Pula, spiagge “liberate” dalle sbarre dopo 30 anni: addio recinzioni al Pinus Village

Cadono per sempre le recinzioni e le barriere che impedivano l’accesso al litorale, la sindaca Medau: “Tutti potranno frequentarle in modo ordinato e organizzato, così tuteliamo i diritti dei cittadini”
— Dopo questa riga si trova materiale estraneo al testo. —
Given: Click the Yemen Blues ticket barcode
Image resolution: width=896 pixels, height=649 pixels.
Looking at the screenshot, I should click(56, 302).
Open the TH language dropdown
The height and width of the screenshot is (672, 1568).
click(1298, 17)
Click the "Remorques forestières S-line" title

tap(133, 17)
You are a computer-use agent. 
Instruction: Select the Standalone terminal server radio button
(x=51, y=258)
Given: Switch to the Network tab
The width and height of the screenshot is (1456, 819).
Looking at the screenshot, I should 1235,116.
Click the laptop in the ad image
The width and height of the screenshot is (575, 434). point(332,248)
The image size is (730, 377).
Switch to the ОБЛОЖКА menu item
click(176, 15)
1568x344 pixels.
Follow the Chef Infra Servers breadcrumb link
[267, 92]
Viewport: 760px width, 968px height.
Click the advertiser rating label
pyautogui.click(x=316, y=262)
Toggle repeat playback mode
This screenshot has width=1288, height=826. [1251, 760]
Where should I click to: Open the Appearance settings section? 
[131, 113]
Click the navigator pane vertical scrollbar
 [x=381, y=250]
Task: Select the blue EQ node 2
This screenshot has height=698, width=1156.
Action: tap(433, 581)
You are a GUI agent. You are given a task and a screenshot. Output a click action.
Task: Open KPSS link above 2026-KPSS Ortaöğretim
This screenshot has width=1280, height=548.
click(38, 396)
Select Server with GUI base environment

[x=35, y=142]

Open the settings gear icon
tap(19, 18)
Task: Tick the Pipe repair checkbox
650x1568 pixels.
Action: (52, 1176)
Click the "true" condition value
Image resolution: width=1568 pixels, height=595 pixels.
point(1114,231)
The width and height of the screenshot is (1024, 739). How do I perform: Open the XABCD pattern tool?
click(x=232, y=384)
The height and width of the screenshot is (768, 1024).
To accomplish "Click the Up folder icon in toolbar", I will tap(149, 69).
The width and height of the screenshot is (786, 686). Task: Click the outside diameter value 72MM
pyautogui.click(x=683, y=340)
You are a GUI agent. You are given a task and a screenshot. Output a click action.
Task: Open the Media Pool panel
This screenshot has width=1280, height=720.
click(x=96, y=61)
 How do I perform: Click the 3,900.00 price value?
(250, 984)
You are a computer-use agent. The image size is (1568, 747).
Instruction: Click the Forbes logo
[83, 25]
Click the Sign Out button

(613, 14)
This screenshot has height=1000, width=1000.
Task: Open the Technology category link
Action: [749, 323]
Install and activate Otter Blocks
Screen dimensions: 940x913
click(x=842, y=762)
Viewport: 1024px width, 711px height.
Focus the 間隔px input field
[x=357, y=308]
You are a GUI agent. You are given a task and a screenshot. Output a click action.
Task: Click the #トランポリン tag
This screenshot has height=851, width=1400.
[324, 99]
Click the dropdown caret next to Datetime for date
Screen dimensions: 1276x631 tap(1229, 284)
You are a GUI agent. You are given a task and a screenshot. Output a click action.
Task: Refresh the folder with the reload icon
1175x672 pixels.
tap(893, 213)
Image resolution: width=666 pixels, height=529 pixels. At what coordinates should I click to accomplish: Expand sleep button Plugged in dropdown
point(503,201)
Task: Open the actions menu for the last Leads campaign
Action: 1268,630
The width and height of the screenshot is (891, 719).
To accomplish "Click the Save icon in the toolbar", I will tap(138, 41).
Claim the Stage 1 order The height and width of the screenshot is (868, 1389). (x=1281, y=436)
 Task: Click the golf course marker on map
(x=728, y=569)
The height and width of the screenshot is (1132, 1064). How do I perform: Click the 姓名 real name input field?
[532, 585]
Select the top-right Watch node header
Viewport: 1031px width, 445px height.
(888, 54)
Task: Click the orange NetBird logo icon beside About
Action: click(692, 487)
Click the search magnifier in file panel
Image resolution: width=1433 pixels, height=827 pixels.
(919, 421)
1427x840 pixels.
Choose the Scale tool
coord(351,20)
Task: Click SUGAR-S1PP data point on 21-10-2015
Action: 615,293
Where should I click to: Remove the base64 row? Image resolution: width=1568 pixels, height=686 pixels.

Sono iniziate da alcuni giorni le operazioni di rimozione di alcune sbarre sul litorale del Comune di Pula che occludevano l’accesso alla spiaggia. Pula e il suo  litorale, presentano una situazione molto complessa, riscontrabile in poche altre parti della Sardegna, dove diversi chilometri di spiaggia sono totalmente interdetti alla fruizione pubblica o non sono facilmente accessibili. Ad annunciarlo è la sindaca Carla Medau. I primi interventi riguardano la lottizzazione Pinus Village, “con la quale si è stabilita una proficua collaborazione al fine di superare le anomalie urbanistiche che da oltre 30 anni condizionano la fruibilità degli spazi e delle proprietà, a discapito sia della stessa lottizzazione che del Comune di Pula” afferma la Sindaca Carla Medau che prosegue “da diversi mesi stiamo lavorando sul “Piano degli accessi al mare” che consentirà, in modo ordinato e organizzato, di accedere alle spiagge più belle del nostro territorio, che risultano purtroppo poco conosciute”.

“Pur apprezzando lo spirito che ha determinato lo sviluppo edificatorio, tra gli anni 70 e 90, che ha consacrato Pula come ambita destinazione turistica, nel corso degli anni sono proliferate recinzioni, barriere e sbarre, che hanno notevolmente ristretto la libera fruizione degli accessi al mare”. La Medau prosegue: “Sentiamo la necessità e l’obbligo di tutelare i diritti dei cittadini nell’accesso alle aree demaniali, trovando le condizioni migliori e le soluzioni condivise tra Comune, comunioni e lottizzazioni del litorale pulese”.